The task:
Go through the listing below. Copy each line that has the string "cell".
(Exercise data Opens)
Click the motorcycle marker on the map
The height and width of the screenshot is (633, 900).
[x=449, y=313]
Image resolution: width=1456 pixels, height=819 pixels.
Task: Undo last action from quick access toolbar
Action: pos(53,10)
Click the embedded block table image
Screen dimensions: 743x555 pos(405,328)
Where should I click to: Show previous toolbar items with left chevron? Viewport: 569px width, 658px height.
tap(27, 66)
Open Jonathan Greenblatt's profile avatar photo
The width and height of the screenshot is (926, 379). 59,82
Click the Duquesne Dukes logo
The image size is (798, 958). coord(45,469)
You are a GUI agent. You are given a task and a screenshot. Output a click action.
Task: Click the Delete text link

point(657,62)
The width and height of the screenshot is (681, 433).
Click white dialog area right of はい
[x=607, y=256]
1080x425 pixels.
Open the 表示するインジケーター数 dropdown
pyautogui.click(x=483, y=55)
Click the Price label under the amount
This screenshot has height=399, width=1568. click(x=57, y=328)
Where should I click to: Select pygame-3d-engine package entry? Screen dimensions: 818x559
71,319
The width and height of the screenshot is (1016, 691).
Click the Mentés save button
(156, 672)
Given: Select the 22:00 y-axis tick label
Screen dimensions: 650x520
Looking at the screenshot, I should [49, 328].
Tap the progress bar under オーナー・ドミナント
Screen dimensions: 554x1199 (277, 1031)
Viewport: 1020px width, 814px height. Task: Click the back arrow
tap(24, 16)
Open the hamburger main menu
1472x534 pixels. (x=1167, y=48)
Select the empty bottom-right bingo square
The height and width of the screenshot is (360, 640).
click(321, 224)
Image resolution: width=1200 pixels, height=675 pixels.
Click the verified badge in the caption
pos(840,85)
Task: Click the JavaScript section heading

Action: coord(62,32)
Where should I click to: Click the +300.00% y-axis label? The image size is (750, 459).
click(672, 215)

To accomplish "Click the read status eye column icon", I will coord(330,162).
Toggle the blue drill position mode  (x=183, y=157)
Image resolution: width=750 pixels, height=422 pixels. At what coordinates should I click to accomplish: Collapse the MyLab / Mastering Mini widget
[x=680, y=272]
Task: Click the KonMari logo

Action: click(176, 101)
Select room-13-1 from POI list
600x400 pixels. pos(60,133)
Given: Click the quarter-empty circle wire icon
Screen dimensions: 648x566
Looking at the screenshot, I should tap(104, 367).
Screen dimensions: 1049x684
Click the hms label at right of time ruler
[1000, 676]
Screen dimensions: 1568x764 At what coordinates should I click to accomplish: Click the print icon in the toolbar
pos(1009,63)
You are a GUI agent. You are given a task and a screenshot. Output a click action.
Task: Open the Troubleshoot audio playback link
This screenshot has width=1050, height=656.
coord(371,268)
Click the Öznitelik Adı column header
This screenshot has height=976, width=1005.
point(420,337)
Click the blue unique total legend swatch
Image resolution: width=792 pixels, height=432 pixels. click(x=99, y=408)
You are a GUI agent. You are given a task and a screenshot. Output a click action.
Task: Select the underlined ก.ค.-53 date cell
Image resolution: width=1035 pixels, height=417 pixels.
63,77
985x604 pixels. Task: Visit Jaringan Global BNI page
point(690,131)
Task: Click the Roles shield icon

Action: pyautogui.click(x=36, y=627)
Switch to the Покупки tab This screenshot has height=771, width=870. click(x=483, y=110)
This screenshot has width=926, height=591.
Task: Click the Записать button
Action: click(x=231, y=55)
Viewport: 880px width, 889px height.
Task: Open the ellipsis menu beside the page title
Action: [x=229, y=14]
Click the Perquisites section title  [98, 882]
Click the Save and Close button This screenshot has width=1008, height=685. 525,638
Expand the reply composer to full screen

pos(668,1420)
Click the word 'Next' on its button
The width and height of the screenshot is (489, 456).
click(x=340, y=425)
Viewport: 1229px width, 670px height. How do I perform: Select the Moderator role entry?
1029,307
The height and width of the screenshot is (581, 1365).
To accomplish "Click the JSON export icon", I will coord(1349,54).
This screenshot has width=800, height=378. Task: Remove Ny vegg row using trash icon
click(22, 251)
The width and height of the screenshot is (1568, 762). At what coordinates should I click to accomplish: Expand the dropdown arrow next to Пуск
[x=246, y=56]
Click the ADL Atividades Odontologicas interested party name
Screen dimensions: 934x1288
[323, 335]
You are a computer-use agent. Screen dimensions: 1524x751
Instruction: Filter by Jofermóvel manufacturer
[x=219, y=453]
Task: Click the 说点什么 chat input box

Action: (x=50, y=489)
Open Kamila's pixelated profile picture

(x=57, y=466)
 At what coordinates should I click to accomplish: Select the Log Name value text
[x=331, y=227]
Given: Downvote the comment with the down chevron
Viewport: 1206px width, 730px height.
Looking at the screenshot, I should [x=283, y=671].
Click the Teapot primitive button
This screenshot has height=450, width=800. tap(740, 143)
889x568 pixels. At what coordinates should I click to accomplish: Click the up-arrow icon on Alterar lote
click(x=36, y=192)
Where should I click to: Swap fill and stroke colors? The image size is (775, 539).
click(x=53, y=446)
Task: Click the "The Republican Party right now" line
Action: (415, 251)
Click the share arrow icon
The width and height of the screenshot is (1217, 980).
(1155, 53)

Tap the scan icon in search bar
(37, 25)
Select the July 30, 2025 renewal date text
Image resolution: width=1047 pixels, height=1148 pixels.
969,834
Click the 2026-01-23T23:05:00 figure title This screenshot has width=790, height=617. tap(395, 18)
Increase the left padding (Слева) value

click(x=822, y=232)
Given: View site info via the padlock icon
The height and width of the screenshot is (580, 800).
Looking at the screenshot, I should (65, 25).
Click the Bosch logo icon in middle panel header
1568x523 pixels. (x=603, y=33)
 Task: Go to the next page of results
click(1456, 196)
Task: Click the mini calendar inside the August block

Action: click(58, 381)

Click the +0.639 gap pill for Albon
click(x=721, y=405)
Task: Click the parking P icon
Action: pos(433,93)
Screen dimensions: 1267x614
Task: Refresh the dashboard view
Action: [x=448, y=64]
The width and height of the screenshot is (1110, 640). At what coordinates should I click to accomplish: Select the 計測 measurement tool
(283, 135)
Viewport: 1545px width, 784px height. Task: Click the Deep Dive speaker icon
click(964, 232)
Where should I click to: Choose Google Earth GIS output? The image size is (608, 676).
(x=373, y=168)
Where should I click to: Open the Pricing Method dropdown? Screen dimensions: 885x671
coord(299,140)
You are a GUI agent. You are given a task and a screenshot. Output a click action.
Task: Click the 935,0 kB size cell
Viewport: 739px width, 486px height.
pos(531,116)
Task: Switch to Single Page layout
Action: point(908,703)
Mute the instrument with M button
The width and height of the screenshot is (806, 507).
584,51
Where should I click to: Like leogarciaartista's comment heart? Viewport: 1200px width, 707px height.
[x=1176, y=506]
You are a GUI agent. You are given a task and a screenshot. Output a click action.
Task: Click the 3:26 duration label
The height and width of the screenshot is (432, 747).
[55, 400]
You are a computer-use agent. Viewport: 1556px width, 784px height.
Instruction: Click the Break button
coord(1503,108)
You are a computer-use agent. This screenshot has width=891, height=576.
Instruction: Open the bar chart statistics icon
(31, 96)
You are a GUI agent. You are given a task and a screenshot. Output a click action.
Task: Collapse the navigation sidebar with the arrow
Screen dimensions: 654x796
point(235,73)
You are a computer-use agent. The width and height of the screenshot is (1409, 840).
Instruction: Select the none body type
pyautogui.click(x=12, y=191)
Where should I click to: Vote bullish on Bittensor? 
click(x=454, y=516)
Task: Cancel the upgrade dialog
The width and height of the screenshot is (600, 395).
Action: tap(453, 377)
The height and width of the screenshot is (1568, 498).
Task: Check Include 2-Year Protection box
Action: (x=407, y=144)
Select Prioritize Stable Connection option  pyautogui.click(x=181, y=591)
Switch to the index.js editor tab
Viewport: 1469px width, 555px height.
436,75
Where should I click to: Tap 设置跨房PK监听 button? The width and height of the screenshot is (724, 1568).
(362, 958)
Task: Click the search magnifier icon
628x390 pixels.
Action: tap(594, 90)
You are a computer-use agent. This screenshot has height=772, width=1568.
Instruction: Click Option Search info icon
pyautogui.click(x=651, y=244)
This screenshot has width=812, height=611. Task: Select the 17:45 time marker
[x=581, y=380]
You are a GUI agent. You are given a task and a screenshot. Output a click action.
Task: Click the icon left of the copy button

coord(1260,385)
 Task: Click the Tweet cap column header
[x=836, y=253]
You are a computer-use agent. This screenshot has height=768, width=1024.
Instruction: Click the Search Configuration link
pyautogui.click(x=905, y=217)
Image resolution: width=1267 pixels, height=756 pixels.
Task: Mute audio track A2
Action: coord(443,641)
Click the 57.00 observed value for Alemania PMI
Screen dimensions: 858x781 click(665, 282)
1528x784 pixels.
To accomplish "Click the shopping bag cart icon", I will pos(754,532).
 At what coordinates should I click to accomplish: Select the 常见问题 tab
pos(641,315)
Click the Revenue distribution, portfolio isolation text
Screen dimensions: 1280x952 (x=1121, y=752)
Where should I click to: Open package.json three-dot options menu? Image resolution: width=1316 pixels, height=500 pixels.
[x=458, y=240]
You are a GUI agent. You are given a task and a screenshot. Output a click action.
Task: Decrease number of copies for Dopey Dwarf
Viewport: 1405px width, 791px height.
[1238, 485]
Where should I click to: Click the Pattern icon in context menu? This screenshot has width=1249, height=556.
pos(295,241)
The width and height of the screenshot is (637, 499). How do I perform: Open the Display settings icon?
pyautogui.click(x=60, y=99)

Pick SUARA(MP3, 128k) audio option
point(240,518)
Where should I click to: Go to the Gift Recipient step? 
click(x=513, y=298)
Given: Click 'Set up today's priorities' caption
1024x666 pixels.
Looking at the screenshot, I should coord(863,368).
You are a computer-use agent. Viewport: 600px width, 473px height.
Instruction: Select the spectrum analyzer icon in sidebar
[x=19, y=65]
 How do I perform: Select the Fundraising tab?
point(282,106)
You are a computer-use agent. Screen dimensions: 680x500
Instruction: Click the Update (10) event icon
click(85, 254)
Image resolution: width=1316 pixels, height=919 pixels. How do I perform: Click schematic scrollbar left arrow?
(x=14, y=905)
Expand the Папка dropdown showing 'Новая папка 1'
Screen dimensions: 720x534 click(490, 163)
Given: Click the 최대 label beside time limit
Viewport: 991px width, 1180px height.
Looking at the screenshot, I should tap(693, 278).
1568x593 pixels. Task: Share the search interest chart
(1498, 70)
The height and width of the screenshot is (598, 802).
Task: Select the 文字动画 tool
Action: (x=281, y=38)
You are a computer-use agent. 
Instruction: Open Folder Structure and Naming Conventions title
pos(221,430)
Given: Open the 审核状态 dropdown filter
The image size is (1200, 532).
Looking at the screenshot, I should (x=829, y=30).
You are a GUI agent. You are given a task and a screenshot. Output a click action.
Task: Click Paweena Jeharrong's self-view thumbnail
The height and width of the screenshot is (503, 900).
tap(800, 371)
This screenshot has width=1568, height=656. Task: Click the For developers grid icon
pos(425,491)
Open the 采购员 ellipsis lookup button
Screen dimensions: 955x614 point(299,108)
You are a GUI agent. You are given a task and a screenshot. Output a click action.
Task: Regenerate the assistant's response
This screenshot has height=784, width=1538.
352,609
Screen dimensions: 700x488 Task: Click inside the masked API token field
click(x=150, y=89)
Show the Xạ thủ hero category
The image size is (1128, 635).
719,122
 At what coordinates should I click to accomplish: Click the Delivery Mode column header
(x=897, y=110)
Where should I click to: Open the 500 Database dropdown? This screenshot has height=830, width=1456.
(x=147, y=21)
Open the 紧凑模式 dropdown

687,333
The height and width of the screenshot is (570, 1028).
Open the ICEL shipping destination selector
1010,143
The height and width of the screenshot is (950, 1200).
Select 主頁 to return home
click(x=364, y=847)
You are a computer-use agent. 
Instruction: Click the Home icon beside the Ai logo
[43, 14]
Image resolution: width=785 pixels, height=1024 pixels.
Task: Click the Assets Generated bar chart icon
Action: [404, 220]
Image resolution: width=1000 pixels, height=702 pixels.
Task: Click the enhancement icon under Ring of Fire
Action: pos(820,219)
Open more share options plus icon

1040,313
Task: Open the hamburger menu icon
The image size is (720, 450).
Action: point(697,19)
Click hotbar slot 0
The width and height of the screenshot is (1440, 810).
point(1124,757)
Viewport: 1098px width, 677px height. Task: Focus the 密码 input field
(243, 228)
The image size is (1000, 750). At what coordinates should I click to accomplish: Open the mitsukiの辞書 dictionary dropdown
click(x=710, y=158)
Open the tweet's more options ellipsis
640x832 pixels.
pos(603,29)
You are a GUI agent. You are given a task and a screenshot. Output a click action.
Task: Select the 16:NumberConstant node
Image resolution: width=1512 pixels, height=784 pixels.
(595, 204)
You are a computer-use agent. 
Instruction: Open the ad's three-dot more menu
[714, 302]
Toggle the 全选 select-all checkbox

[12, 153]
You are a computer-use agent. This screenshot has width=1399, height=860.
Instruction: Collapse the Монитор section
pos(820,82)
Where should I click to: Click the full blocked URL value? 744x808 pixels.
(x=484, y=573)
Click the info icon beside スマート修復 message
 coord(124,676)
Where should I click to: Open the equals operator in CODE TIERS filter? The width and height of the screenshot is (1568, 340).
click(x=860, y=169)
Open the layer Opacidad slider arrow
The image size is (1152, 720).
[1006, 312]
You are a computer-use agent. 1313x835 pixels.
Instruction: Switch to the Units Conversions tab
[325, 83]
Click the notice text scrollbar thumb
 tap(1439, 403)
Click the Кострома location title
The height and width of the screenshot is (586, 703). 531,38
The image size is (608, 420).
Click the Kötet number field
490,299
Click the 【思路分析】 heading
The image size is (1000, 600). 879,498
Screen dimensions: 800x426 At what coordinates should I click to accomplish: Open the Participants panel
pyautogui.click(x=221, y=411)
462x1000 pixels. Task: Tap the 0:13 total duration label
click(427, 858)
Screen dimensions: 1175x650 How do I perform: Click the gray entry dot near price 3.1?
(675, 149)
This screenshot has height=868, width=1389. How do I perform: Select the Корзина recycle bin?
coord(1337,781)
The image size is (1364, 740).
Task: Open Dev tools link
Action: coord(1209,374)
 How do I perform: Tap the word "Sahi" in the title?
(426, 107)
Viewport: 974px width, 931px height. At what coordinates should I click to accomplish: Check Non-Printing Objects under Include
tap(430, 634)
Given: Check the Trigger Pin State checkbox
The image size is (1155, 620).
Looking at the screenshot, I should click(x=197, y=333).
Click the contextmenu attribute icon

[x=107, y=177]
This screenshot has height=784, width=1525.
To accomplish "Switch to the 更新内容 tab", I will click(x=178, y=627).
(Exercise data Closes)
Answer:
Task: Select the underlined ก.ค.-53 date cell
Task: Click the 935,0 kB size cell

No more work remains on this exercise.